__Exercise description__
Continue the passage on OECD National Contact Points and human rights, starting after its last sentence.

__Page excerpt__
----------------------------------------
NCPs also stressed the importance of highlighting the public outcome to companies. The most important factor cited in encouraging the engagement of parties within the NCP process was the practice of attaching consequences to NCP proceedings by way of determinations or through specific recommendations.[41] According to a 2015 OECD Watch study, 77% of cases with a positive outcome came from NCPs that indicated they would make determinations on whether the multinational enterprise respected the Guidelines if mediation failed.[42] Between 2011 and 2015, about 50% of concluded specific instances included recommendations and about 25% included determinations within their final statements.[43]

In some instances, which did not result in an agreement between the parties, positive outcomes were nevertheless achieved such as clarification of the expectations under the Guidelines and the increased use of leverage by multinational companies and investors to promote responsible business conduct.[44]

Even in a few cases where further examination was not accepted, an external agreement was reached (judicial proceedings, negotiations, etc). NCPs are deemed to influence the resolution of issues in such cases. For instance, in Action Aid Denmark v. Arla Foods [2014], ActionAid Denmark brought a complaint to the Danish NCP against Arla Foods regarding its need to undertake social, environmental and human rights due diligence as it planned to expand its activities in sub-Saharan Africa. The plaintiff had been communicating with Arla Foods for many years to highlight the adverse impacts of exporting subsidised milk powder from Europe. However, four months after the matter was brought to the Danish NCP, the parties managed to reach an agreement to ensure Arla’s compliance with international human rights standards in its activities in developing countries. Both parties recognised that the submission of the specific instance to the NCP contributed to improving significantly the dialogue between the parties.

Even though final statements are not legally binding, follow-up plans often accompany the recommendations and lead to significant results, such as: update of company’s policies, remediation of adverse impacts or strengthened relationships between parties.[45] Specific instance proceedings have resulted in stronger human rights policies and due diligence processes in a number of companies.[46] Approximately 36% of specific instances accepted for further examination between 2011 and 2015, resulted in an internal policy change by the company at stake, contributing to potential prevention of adverse impacts in the future.[47] For instance, in Centro de Derechos Humanos y Ambiente (CEDHA) v Nidera [2011], an issue was brought to the Dutch NCP about an agricultural company for alleged non-observance of worker’s rights and unsafe working conditions. The process resulted in an agreement between the parties and the enterprise established a human rights policy and a human rights due diligence procedure. A follow-up mission conducted two years later confirmed that the company had complied with the agreement and that the working conditions had improved.

Thus, NCPs are an effective mechanism that contributes to ensuring the respect of human rights as they not only promote them through the Guidelines but also address issues. As such, it created an alternative mean of action spurring a change within multinational enterprises in both their conduct and internal rules. NCPs advocate for a more responsible business conduct within enterprises but also involve governments in this path.


A mechanism facing several shortcomings

Even though NCPs have come a long way and demonstrate good results in ensuring the respect of human rights, they still need improvements. The mechanism has not achieved its full potential: it faces shortcomings with its structure (A) and its performance (B). To achieve this potential, further implementation and a review are necessary (C).
----------------------------------------
__Collected data__
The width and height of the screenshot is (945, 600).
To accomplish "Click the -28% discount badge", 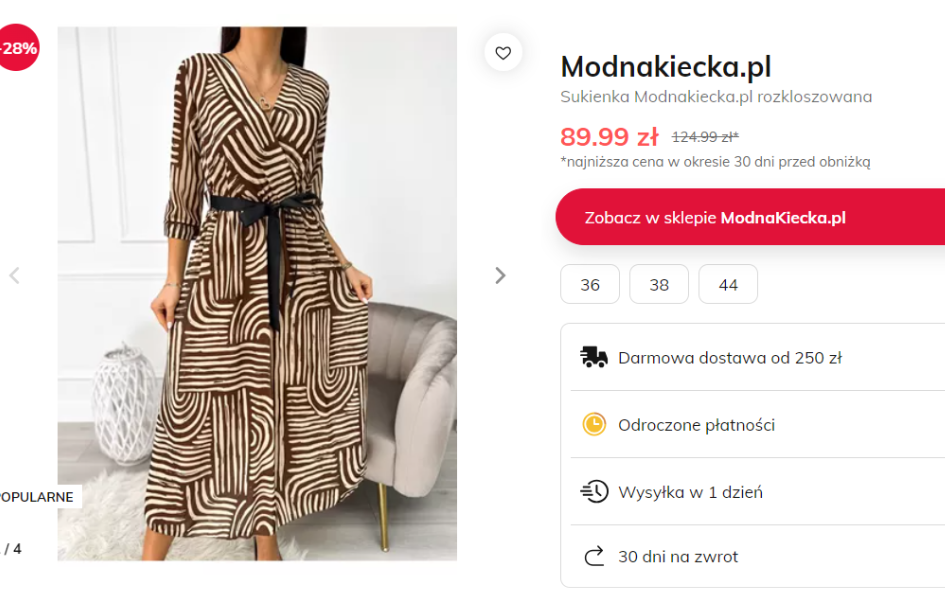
----------------------------------------
__Exercise output__
Shortcomings related to the structure of NCPs

Two main shortcomings have been identified concerning the structure of NCPs: the lack of resources and the lack of knowledge to handle issues of non-observance with the Guidelines.

Each NCP is responsible for fulfilling its missions and depends on the will of its government. Adhering governments are responsible for the settlement of their NCP and availability of resources. Out of the 48 NCPs, 8 are not active (not even conducting promotional activities), 13 are lacking procedure, 1 does not exist and around 16 do not engage adequately with stakeholders.[48] The system is still not completely implemented and is lacking structure. Until 2015, half of all specific instances had been handled by just 6 NCPs, and 14 NCPs had not yet received a specific instance.[49] Therefore, a few NCPs cover most specific instances and the system is not working through its NCPs network as it should; limiting the ability of the mechanism to work at its full potential.[50]

According to the OECD, the lack of resources is one of the main challenges for many NCPs.[51] Not only the OECD acknowledges this point, but also the NCPs themselves and their stakeholders. However, by adhering to the Guidelines, countries are required to provide their NCPs with sufficient human and financial resources.[52] A few NCPs are well-resourced, but many others lack sufficient human and financial resources.

Concerning the lack of human resources, in most NCPs staff carry other responsibilities, functions. This is most often the case with NCPs based in ministries of trade or economy. Only 26 NCPs have at least one full-time staff member solely devoted to the NCP.[53] Many NCPs are composed of one individual, working only part-time on the NCP-related tasks, without mentioning the high staff turnover. The lack of recognition and support for NCPs within adhering governments is an element that contributes to explain why few resources are allocated. NCPs are often not known by other government agencies or even within their own ministry, or when known, their function is not fully understood.

This lack of sufficient resources translates into a lack of knowledge and skills development that prevents them from properly fulfilling their missions. This becomes quite a challenge as NCPs are required to address increasingly complex and sophisticated issues.[54] Nonetheless, in recent years, significant efforts have been made by some governments to provide more resources. For example, some governments provided a budget to hire external experts to conduct trainings in mediation and problem solving to the NCP’s staff. Unfortunately, they remain a minority.

Moreover, due to the high staff turnover, there is also a lack of institutional knowledge and management. NCPs are facing shortcomings in their functioning, whether due to the absence of procedural rules or the inadequate record-keeping[55]. Taking all these elements into consideration, all NCPs are not able to properly fulfil their missions as shortcomings have an impact on their performance.

NCPs’ performance-related shortcomings

Even though NCPs have taken important steps in promoting the Guidelines as a useful tool for all stakeholders, their performance remains uneven. Most NCPs have focused their efforts on their promotional activities in order to raise awareness of the Guidelines amongst different stakeholders. However, there is an asymmetry of the information varying according to the country. In some, the Guidelines are known by enterprises, trade unions and civil society representatives, but are less well known in others.[56]

Additionally, the Guidelines are often only known by CSR practitioners or business human rights experts. Also, the level of knowledge of the Guidelines will vary depending on the size of the enterprise. If major listed multinational corporations may be aware of the Guidelines, this is not necessarily true for small and medium enterprises.[57] The promotional activities are mainly focused on major multinational enterprises.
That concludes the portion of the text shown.